> _Provided records_
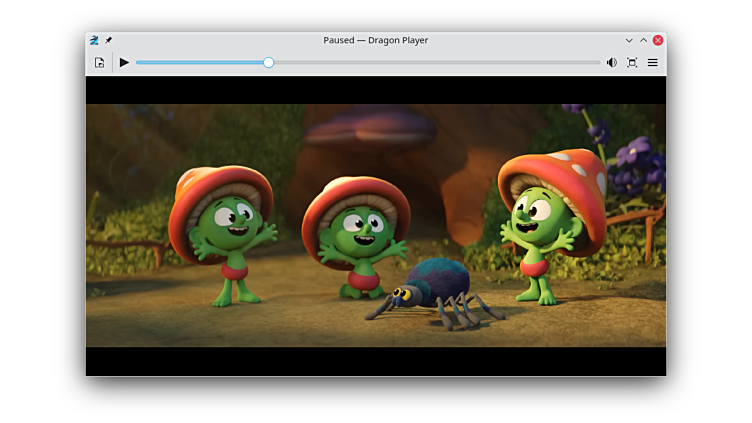The width and height of the screenshot is (752, 423).
Task: Seek back on the blue played portion
Action: (200, 62)
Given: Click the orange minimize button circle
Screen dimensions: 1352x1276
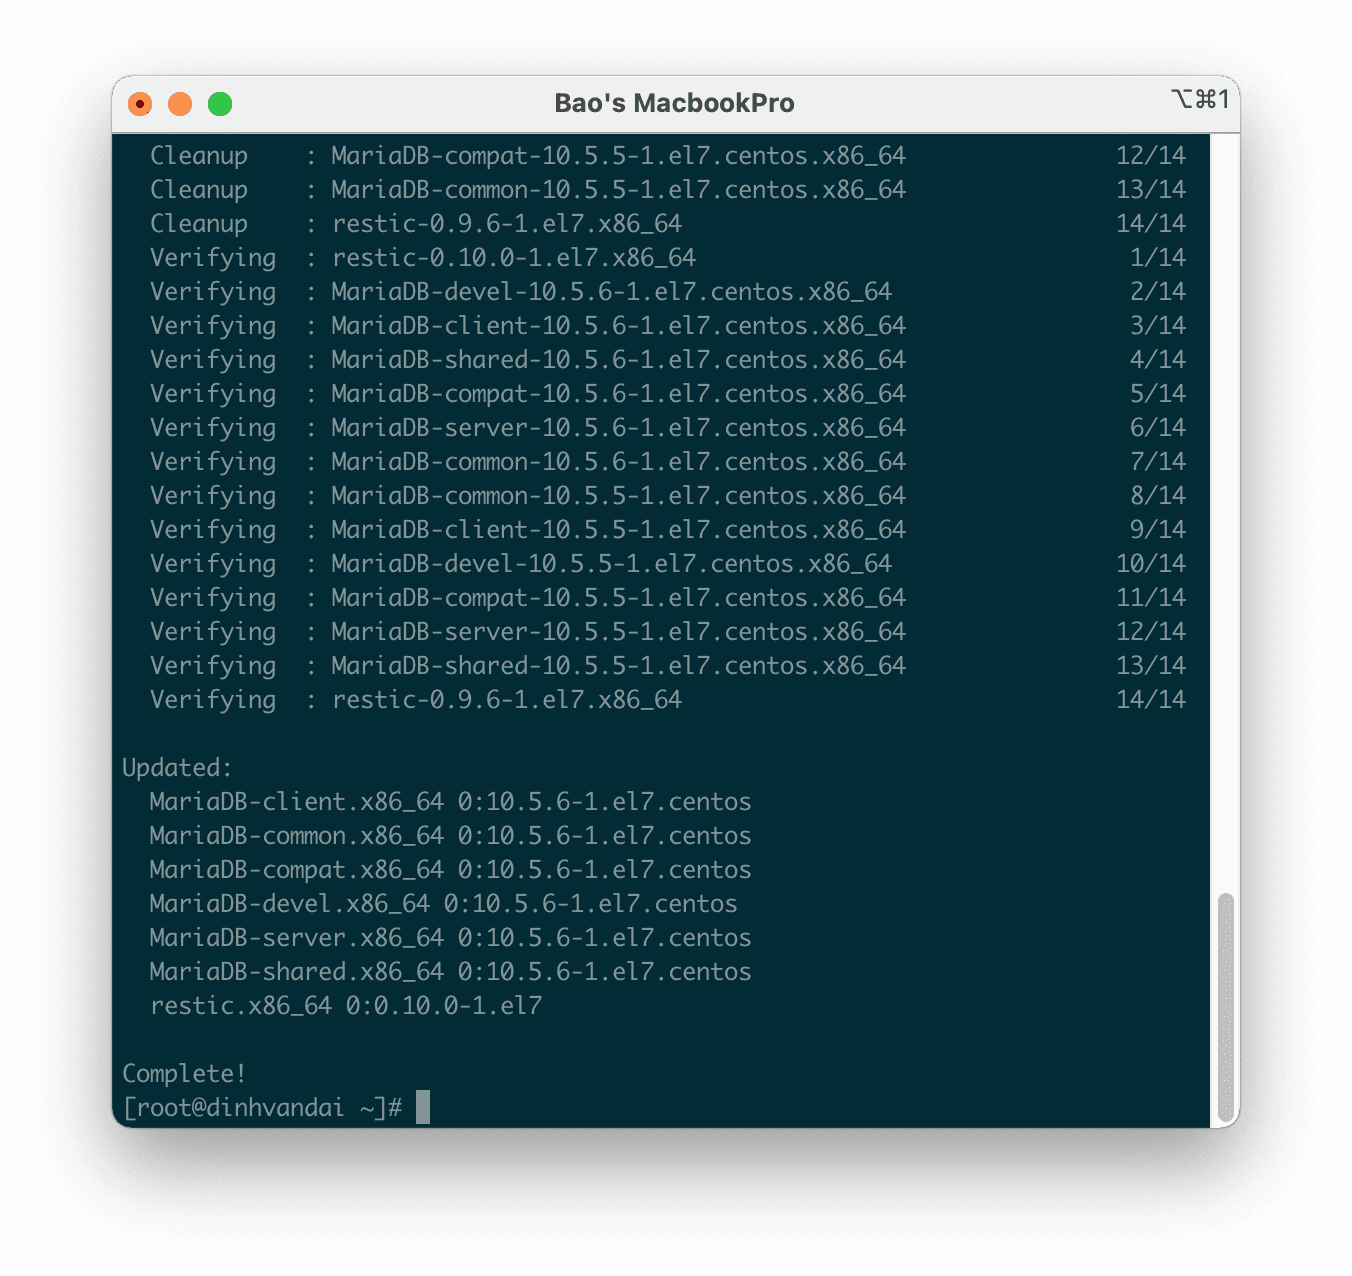Looking at the screenshot, I should (180, 103).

> _What you have to do_
Here the job is to quote the lines from the one with "Given: Click the" through the end of the material, both included, exactly; please skip the pictures.

> _Problem solution_
Given: Click the orange minimize button circle
Screen dimensions: 1352x1276
Looking at the screenshot, I should (180, 103).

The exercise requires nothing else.